Natural Resource Management Major (PDF)
Water, air, wildlife, plants and the land...all require management of some kind to ensure their preservation. Natural Resource Management blends economics, policy, and science in an effort to study and manage our natural resources. If law and policy are your interest, you’re knowledge of science and economics will make you more effective. If it’s the science you like, the reality of economic and political impact can’t be ignored. This major allows students to see all angles of resource issues—and to find ways to manage them.
Plant Science Major (PDF)
Plants are often overlooked as living things, but their science is critical to our quality of life. As food sources, oxygen providers, landscape brighteners, wildlife habitats, medicinal cures and more, plants are invaluable. Plant Science delves into the complexities of plant life, to investigate plant diseases, to genetically design new plants, and to understand how and why plants do what they do.
Statistics Major (PDF)
Statistics is the science of data - the collection, management, analysis and interpretation of data. Statistics are used in virtually every professional field as a way to conduct research and make important decisions. This includes the pure sciences, such as biology, chemistry and physics, as well as engineering, business, medicine, and the social sciences (economics, political science, psychology, and sociology). Statistics is an essential tool in almost every field in undertaking research, testing and developing products, and assuring quality control. The role of the statistician is to help others analyze their data in such a way as to have confidence in the results and to make good decisions based upon the analysis.
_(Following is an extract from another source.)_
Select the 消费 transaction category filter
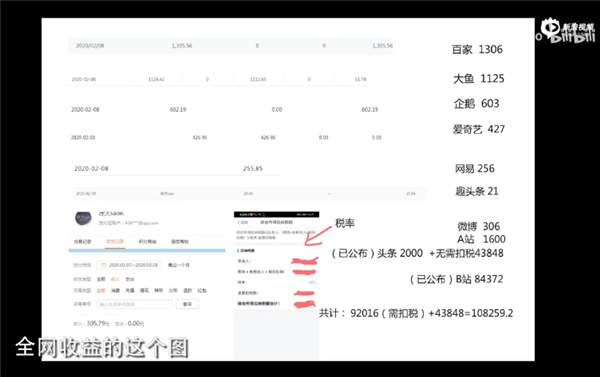Image resolution: width=600 pixels, height=377 pixels. pos(115,291)
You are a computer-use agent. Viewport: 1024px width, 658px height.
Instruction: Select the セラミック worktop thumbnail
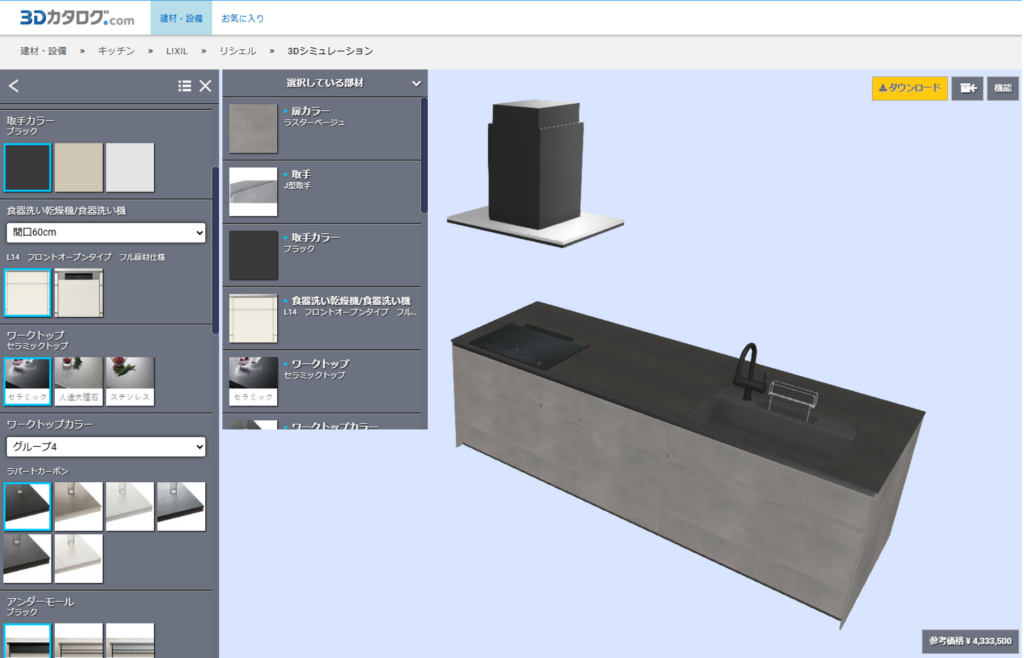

Wildlife Conservation Major (PDF)
Students in this major are curious about how wild things work...and the role they play in our world. From insects to birds, reptiles to mammals, algae to oaks, the Wildlife Conservation major examines all non-domesticated living things and the challenges they face sharing the planet with humans. Conserving biodiversity is the underlying theme of our program, with its unique blend of lectures, labs and field trips.